In The Prophetic Moment, one of Angus Fletcher's concerns is with the way that a futuristic forecasting of events is related to "the backward gaze of the prophetic mind." For Fletcher, prophetic poets are part of "a broader tradition, which is only partially predictive, a tradition that balances anticipation of the future with a concern for the past and, even more important, for the present" (4). Prophetic utterance in poetry derives from the holding of "the eternal and the ephemeral in simultaneous copresence, balancing stable principle against unstable reality" (5). Fletcher uses the term temple in relation to this "stable principle" and the term labyrinth in relation to this "unstable reality." That which inspires the prophet is the creative energy that results from a dialectic between the temple - a highly formal and stable condition - and the labyrinth - a condition of indeterminacy. The poet crosses the theoretical threshold between these two conditions, and thereby engages in what Fletcher calls a mutual betrothal, a kairos, a marked occasion, a "meeting between two undifferentiated spans of time" (45). This state of "elusive betweenness" is the source of a dynamic power of vision that enables the poet, not to foresee as such, but "to develop a mythological grammar, whereby he can combine myths from various matrices in a large, loose, yet harmonious syncretic union" (6, 49).

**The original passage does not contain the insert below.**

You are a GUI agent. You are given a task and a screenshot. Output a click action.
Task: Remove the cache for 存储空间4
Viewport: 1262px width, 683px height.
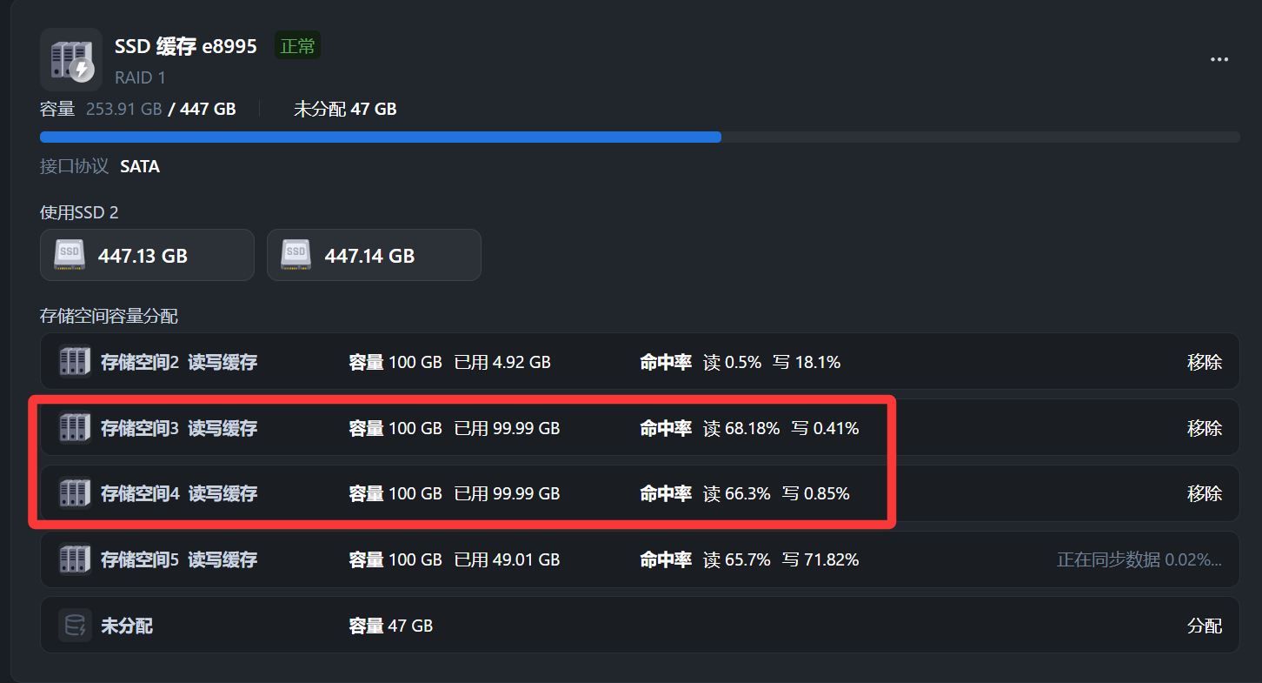[1204, 493]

This "grammar" is a language composed of open signifiers or a simultaneous reference to biblical, natural, mythological, and technological ideas, themes, and identities; and by achieving a momentary instance of meticulous synthesis, the poet is thereby able to work through the indeterminacy of disorienting forms and fluctuating meanings in order to critique human deeds and actions that often derive from the human effort to stabilize these forms and meanings.